Konrad Küster (born 11 March 1959) is a German musicologist.

Born in Stuttgart, Küster studied musicology, Medieval and Modern History and Comparative Regional Studies at the Eberhard Karls University Tübingen and received his doctorate in 1989 with a thesis on the design of the first movements in Mozart's concerts (Kassel 1991). In 1993 he habilitated in Freiburg with the thesis Opus primum in Venice - tradition of the vocal movement, 1590-1650. Since 1995 he has been professor of musicology at the Albert-Ludwigs-University of Freiburg. From 1995 to 1997 he was dean, and from 2002 to 2006 dean of studies. From 2003 to 2018 he was a member of the board of the International Heinrich Schütz Society.

Küster's spectrum of research covers a wide range from the music of the Middle Ages to the Protestant musical culture of the 16th to 19th centuries (especially Heinrich Schütz and Johann Sebastian Bach) and on to First Viennese School. He became known as the editor of the Bach Handbook A main focus of his work is music in northern Central Europe, especially organ culture in the marshes on the North Sea. In connection with the Evangelical Lutheran Church in Northern Germany, he conceived the touring exhibition "Organs at the North Sea - Culture of the Marshes" in 2013. Since 2013 he has published the series of sheet music "Music between the North Sea and the Baltic Sea".

== Publications ==
- Mozart. Eine musikalische Biographie. Deutsche Verlags-Anstalt, Stuttgart 1990, ISBN 3-421-06572-1 (several editions).
- Opus Primum in Venedig. Traditionen des Vokalsatzes 1590–1650 (Freiburger Beiträge zur Musikwissenschaft. Vol. 4). Laaber-Verlag, Laaber 1995, ISBN 3-89007-303-4 Habilitation essay.
- Der junge Bach. Deutsche Verlags-Anstalt, Stuttgart 1996, ISBN 3-421-05052-X.
- as editor: Bach-Handbuch.
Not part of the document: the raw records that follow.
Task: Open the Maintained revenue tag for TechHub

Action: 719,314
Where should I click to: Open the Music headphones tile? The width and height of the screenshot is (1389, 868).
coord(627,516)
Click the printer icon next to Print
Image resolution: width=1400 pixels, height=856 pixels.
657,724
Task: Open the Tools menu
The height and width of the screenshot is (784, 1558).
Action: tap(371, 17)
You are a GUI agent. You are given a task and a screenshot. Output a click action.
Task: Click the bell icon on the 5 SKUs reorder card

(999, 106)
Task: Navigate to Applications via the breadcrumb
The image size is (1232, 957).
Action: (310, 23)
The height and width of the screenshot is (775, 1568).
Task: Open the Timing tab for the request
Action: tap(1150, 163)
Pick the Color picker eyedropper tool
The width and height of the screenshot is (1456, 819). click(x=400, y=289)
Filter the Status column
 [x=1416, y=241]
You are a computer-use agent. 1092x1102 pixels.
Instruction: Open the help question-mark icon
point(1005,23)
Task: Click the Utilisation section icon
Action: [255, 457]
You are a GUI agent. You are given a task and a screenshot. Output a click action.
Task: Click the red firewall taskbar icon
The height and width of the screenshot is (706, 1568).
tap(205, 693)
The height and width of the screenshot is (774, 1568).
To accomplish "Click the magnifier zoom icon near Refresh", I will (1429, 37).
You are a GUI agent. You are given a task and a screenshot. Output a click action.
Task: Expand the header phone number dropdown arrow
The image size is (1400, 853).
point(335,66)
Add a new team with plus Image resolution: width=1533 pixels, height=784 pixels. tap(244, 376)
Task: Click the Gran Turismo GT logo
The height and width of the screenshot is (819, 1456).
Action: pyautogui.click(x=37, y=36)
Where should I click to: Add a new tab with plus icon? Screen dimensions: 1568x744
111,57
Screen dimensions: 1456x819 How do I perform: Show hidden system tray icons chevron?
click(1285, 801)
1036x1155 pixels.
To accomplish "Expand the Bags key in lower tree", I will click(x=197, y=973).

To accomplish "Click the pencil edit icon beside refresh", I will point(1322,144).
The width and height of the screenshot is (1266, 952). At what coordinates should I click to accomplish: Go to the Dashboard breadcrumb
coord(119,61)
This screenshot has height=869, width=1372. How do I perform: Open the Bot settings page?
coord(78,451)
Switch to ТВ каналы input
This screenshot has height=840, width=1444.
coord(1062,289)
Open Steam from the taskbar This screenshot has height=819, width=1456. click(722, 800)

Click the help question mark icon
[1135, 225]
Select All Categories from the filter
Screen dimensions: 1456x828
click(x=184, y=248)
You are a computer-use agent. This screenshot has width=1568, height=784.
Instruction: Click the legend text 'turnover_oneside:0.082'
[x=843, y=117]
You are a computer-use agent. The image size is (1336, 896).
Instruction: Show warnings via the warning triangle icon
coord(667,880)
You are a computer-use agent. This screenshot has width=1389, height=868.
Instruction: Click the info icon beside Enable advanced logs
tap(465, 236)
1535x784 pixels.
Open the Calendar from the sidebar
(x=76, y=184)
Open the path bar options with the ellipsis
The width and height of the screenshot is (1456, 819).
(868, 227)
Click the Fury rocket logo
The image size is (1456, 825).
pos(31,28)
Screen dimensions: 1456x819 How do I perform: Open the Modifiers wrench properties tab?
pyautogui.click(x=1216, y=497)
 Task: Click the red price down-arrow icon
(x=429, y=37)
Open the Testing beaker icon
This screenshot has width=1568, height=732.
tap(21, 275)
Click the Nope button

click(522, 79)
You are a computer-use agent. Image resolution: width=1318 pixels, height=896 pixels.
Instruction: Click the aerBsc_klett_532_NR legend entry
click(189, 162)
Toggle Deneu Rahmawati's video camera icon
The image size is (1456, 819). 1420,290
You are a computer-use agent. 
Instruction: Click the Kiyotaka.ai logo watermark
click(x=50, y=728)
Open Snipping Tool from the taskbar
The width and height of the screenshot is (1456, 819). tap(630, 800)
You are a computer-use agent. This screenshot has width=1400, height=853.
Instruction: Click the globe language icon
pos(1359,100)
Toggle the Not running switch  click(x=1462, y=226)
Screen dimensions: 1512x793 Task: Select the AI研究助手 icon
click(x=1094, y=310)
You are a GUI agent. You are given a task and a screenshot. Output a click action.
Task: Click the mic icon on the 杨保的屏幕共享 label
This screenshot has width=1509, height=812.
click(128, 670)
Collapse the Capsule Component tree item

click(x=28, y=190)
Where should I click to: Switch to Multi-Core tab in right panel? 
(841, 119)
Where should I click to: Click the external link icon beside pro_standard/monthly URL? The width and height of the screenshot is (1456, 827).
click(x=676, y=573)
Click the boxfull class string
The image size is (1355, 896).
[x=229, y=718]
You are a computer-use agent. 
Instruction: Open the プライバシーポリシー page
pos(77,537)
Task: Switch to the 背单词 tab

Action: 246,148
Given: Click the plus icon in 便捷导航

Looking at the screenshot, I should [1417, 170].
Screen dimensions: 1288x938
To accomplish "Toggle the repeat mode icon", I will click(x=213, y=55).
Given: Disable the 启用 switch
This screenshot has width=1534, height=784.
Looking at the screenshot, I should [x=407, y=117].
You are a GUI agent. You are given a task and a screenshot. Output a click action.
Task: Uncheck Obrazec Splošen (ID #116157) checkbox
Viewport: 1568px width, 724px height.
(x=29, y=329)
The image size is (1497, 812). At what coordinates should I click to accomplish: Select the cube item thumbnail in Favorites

Bärenreiter, Kassel among others 1999, ISBN 3-7618-2000-3.
- W. A. Mozart und seine Zeit. Laaber-Verlag, Laaber 2001, ISBN 3-921518-92-X.
- Im Umfeld der Orgel. Musik und Musiker zwischen Elbe und Weser (Schriften der Orgelakademie Stade. VOl. 2). Orgelakademie, Stade 2007, ISBN 978-3-931879-33-4.
- als Herausgeber: Zwischen Schütz und Bach. Georg Österreich und Heinrich Bokemeyer als Notensammler (Gottorf / Wolfenbüttel). Carus, Stuttgart 2015, ISBN 978-3-89948-245-4.
- Orgeln an der Nordsee – Kultur der Marschen. Ludwig, Kiel 2015, ISBN 978-3-86935-245-9 (several editions).
- Musik im Namen Luthers. Kulturtraditionen seit der Reformation. Bärenreiter among others Kassel etc. 2016, ISBN 978-3-7618-2381-1.
- Arp Schnitger. Orgelbauer – Klangarchitekt – Vordenker. Ludwig, Kiel 2019, ISBN 978-3-86935-358-6.